Google Cloud Professional Machine Learning Engineer — Question 157
You are an ML engineer at a retail company. You have built a model that predicts a coupon to offer an ecommerce customer at checkout based on the items in their cart. When a customer goes to checkout, your serving pipeline, which is hosted on Google Cloud, joins the customer's existing cart with a row in a BigQuery table that contains the customers' historic purchase behavior and uses that as the model's input. The web team is reporting that your model is returning predictions too slowly to load the coupon offer with the rest of the web page. How should you speed up your model's predictions?
Answer options
- A. Attach an NVIDIA P100 GPU to your deployed model’s instance.
- B. Use a low latency database for the customers’ historic purchase behavior.
- C. Deploy your model to more instances behind a load balancer to distribute traffic.

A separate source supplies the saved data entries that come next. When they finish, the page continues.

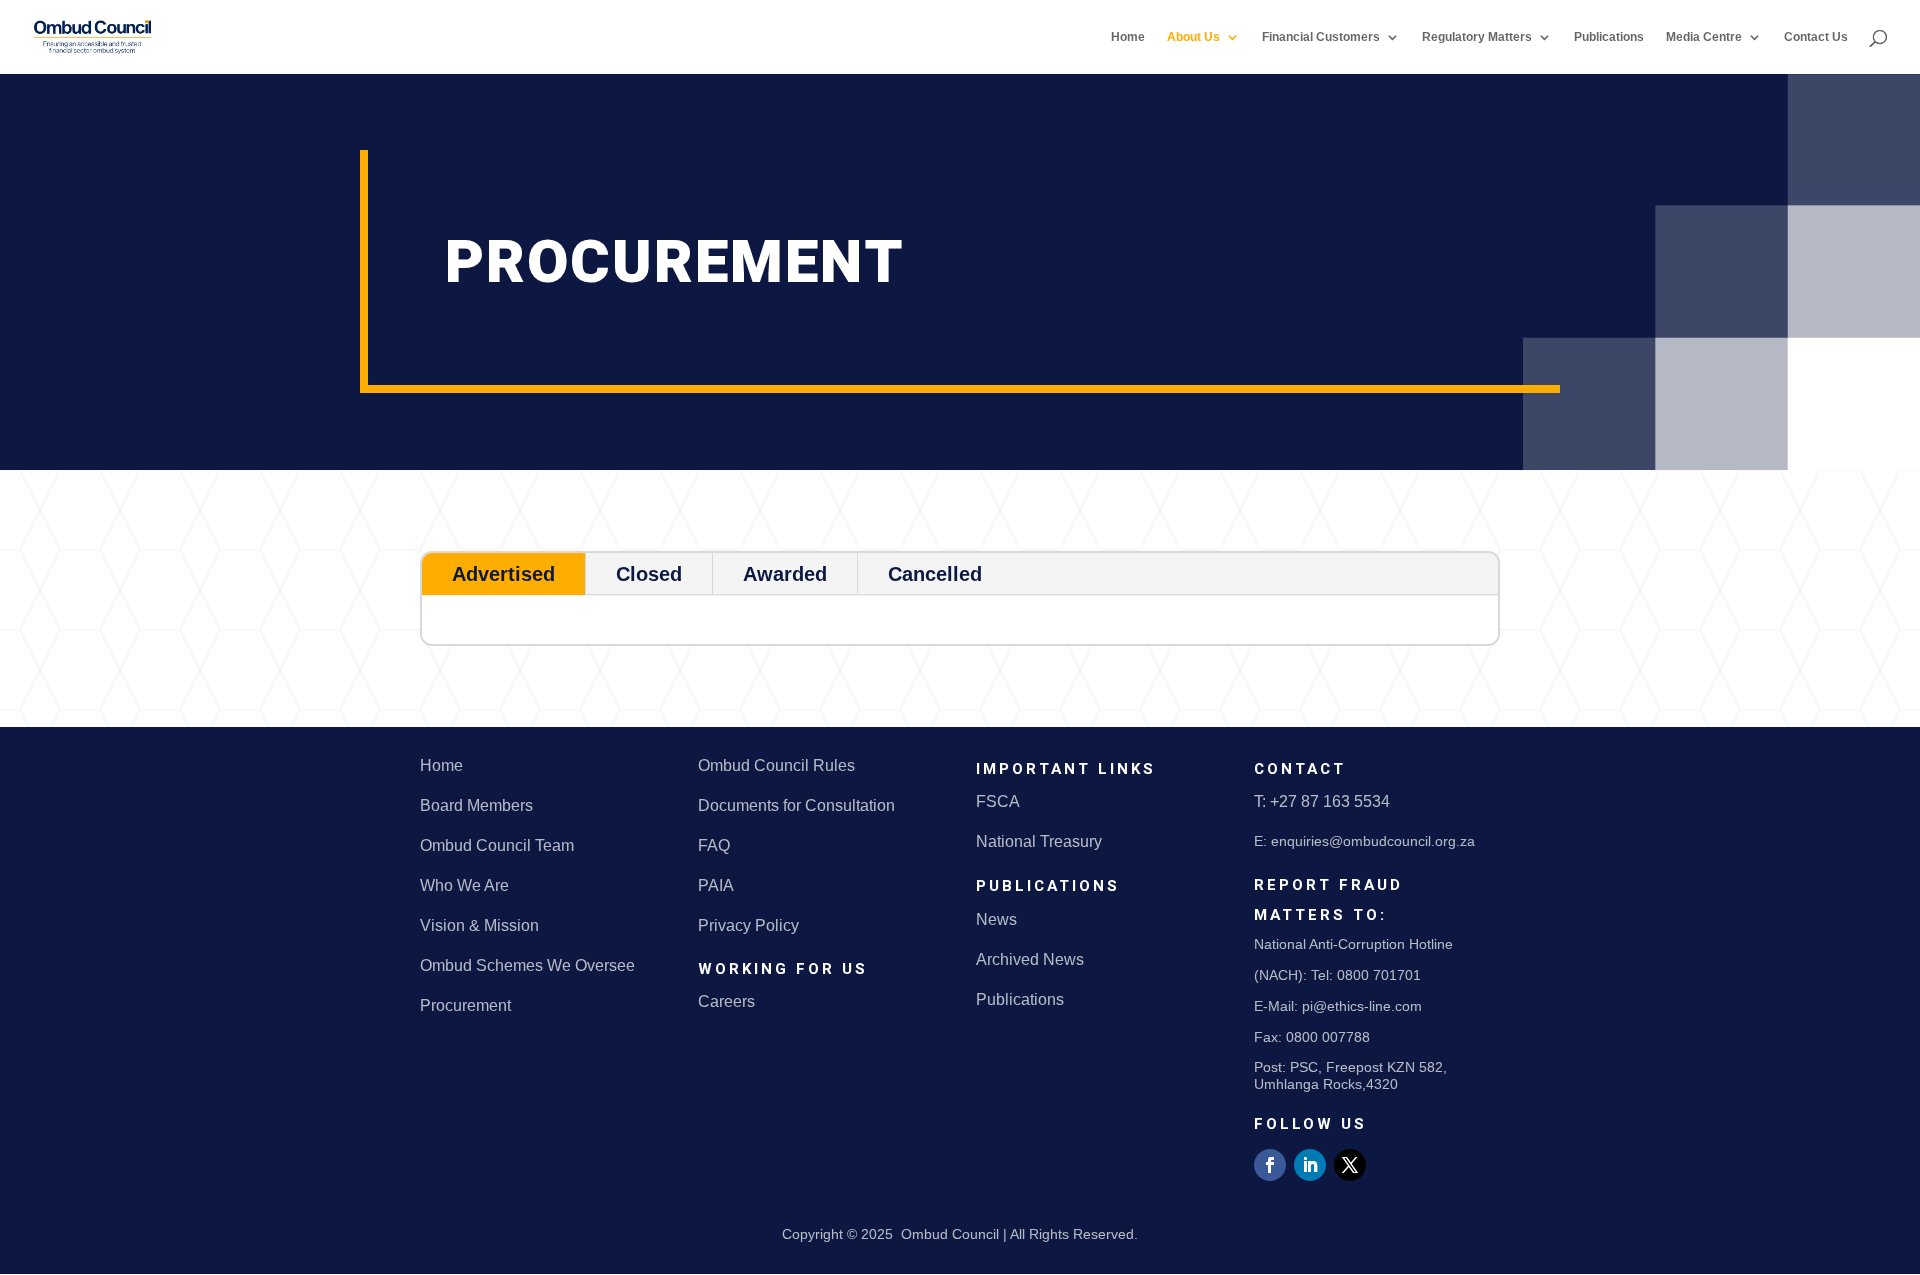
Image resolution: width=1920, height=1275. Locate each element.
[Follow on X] (1350, 1165)
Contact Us (1816, 37)
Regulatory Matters (1477, 37)
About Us (1193, 37)
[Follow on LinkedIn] (1310, 1165)
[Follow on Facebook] (1270, 1165)
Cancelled (935, 574)
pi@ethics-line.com (1362, 1006)
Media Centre (1704, 37)
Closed (649, 574)
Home (1128, 37)
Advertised (503, 574)
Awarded (785, 574)
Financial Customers (1321, 37)
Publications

- D. Create a materialized view in BigQuery with the necessary data for predictions.
Correct answer: B
Explanation
The correct answer is B because using a low latency database can significantly reduce the time it takes to retrieve the customer's historic purchase behavior, which is essential for timely predictions. Option A may improve processing power but doesn't address data retrieval speed. Option C could help handle more requests simultaneously but won't necessarily speed up the individual prediction process. Option D, while potentially useful, would still rely on the speed of accessing data from BigQuery, which may not be optimized for real-time predictions.